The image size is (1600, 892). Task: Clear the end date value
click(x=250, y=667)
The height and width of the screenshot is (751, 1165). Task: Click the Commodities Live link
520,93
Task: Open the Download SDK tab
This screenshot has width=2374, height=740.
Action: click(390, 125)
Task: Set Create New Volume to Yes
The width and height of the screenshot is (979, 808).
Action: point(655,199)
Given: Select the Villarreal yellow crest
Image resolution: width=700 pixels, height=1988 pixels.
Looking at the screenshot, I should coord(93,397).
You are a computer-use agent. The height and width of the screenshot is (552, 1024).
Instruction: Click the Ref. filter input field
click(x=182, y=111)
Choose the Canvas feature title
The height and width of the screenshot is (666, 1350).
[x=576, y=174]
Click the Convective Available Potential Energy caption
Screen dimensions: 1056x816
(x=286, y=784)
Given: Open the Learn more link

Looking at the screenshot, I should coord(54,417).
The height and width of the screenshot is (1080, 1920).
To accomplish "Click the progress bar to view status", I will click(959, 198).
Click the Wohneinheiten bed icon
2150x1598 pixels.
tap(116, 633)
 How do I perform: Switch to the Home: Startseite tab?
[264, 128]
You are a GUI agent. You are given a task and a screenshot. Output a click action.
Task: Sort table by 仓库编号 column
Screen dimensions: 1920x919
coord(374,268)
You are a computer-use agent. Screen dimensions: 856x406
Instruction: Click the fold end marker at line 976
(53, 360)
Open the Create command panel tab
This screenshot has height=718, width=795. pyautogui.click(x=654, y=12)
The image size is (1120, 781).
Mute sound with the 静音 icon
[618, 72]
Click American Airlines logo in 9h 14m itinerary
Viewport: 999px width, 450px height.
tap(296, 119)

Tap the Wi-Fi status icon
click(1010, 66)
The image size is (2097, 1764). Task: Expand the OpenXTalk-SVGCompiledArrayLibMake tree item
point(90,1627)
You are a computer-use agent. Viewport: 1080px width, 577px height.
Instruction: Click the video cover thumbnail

##########

## DESCRIPTION OF THE TASK
Read the entries and select each line where the word "agent" is found.

## RESPONSE
You are a computer-use agent. The height and width of the screenshot is (552, 1024).
You are a GUI agent. You are given a task and a screenshot. Output a click action.
You are a computer-use agent. Screen dimensions: 856x406
You are a computer-use agent. Viewport: 1080px width, 577px height.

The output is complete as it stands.